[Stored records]
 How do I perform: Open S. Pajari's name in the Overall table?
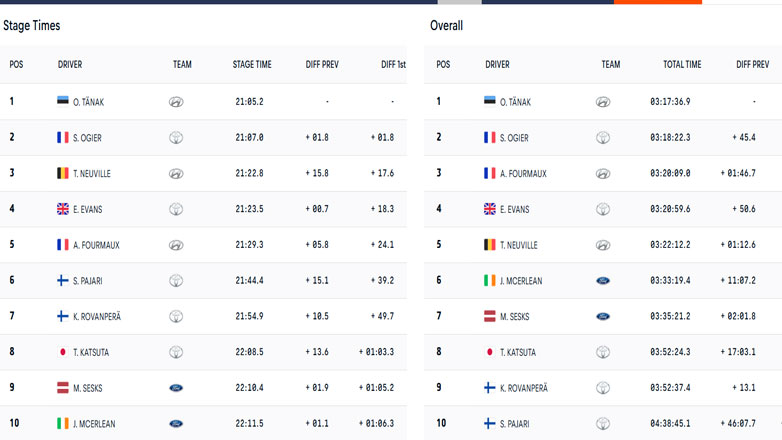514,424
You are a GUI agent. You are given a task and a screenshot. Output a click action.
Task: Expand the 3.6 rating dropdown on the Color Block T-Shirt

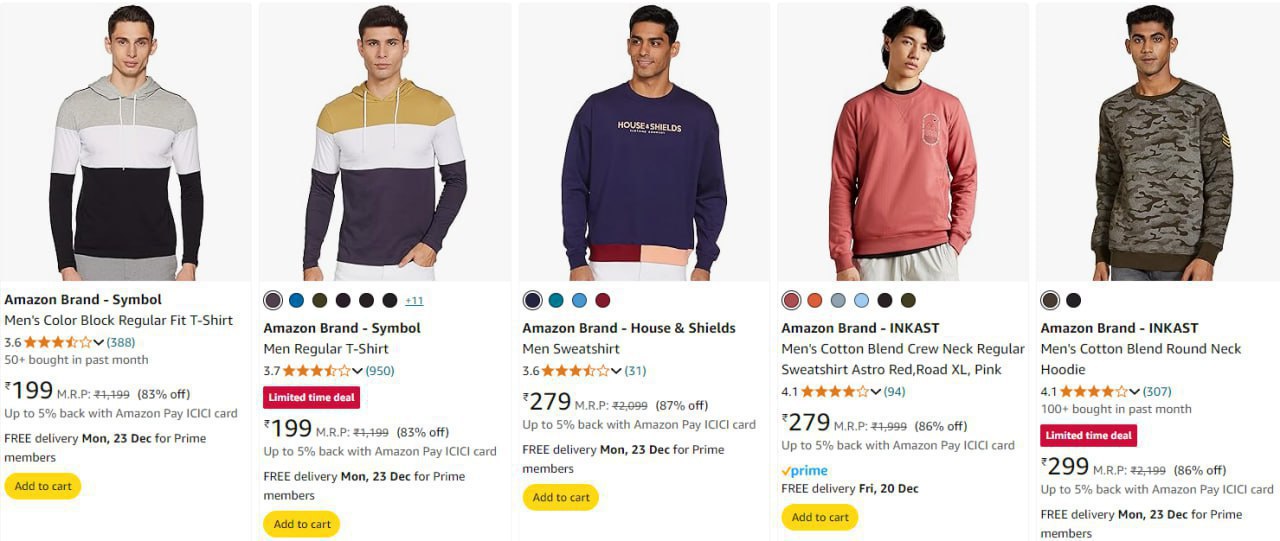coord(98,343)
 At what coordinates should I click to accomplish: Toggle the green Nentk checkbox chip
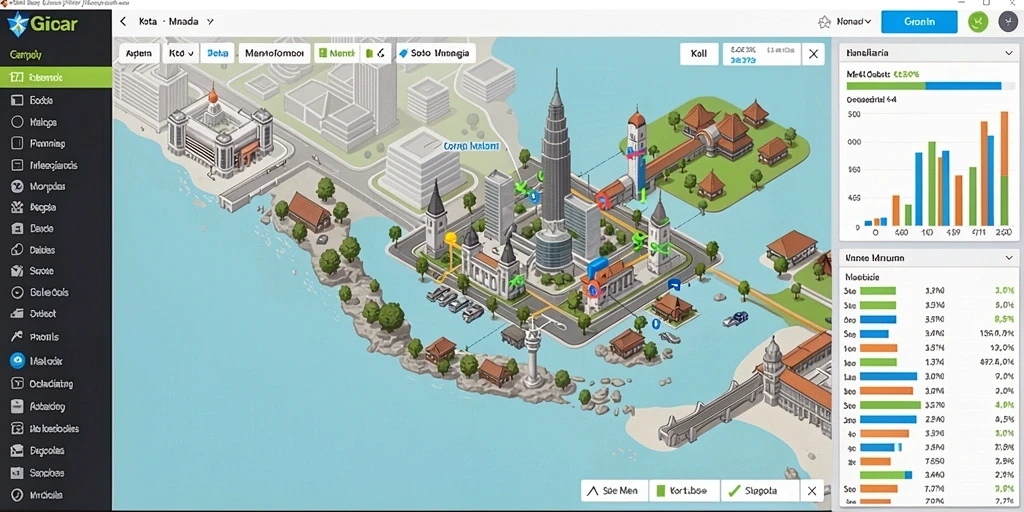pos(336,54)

_What needs to be done_:
The expected answer is the data retyped exactly, without pictures.

_Solution to this exercise_:
 How do I perform: Open S. Pajari's name in the Overall table?
514,424
You are a GUI agent. You are given a task and a screenshot. Output a click action.
Task: Expand the 3.6 rating dropdown on the Color Block T-Shirt

coord(98,343)
 At what coordinates should I click to accomplish: Toggle the green Nentk checkbox chip
pos(336,54)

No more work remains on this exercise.